20. RoHS COMPLIANCE AND LEAD-FREE POLICY. It is the policy of Multi-Machining Inc. to identify and offer products to the Customer as RoHS Compliant or Lead Free, only after specific requirements have been met. Multi-Machining Inc. performs no testing of product and relies solely on the manufacturer of the product for identification of RoHS Compliance and for absence of lead. Furthermore, Multi-Machining Inc. makes no warranty, certification or declaration of compliance concerning said Products. Product is advertised or offered as RoHS Complaint or Lead-Free only after sufficient evidence is received from the component manufacturer; and any inventory, either in a bin or on order, has been determined to be RoHS compliant and/or Lead Free. Any relevant evidence will be filed and maintained for at least four years from the date of receipt. Multi-Machining Inc. defines the term “RoHS” as supplier declared compliance to all restricted hazardous substance regulations under the ELV, WEEE or RoHS EU directives, regulations or laws.
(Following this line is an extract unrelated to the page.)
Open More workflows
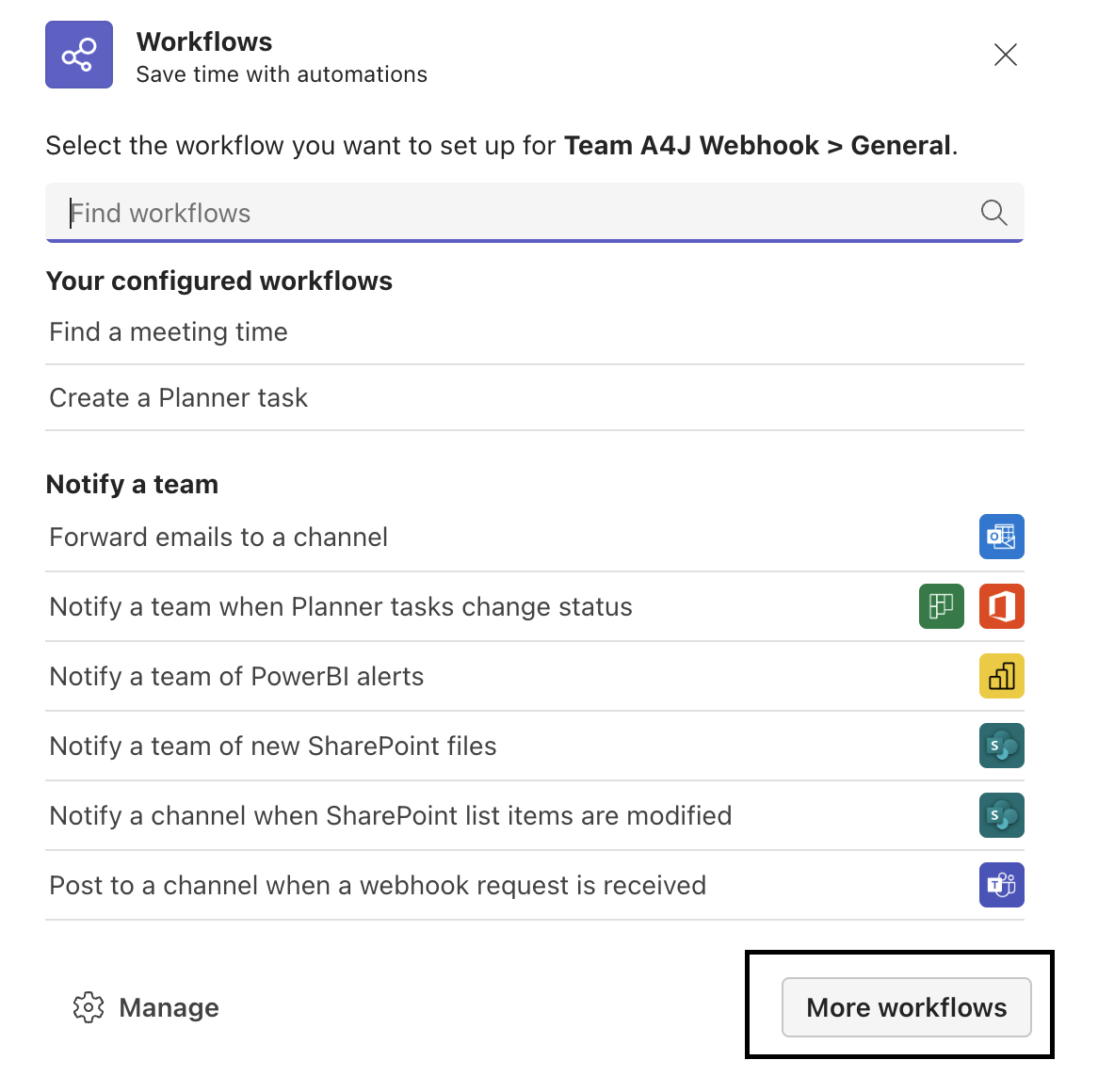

Multi-Machining Inc. defines the term “Lead Free” as pertaining to any product that has been declared by a Supplier to be “Lead Free”. All statements by Multi-Machining Inc. of RoHS compliance are based on producer documentation.
21. General
(a) This Purchase Order and any documents referenced to on the face hereof constitute the entire agreement between the parties, and all prior agreements, written or oral, relating to the subject matter hereof are superseded by the terms hereof. Such terms may be modified only by a writing signed by both parties.
(b) Right of Entry – The Buyer, its customers, or any regulatory authority reserve the right to visit any facilities, at any level of the supply chain involved in the order upon notification to verify process conformance, standards, records and/or samples associated with the order.
(c) Subcontracting out work or services to another entity is prohibited without the written consent of MMC customer.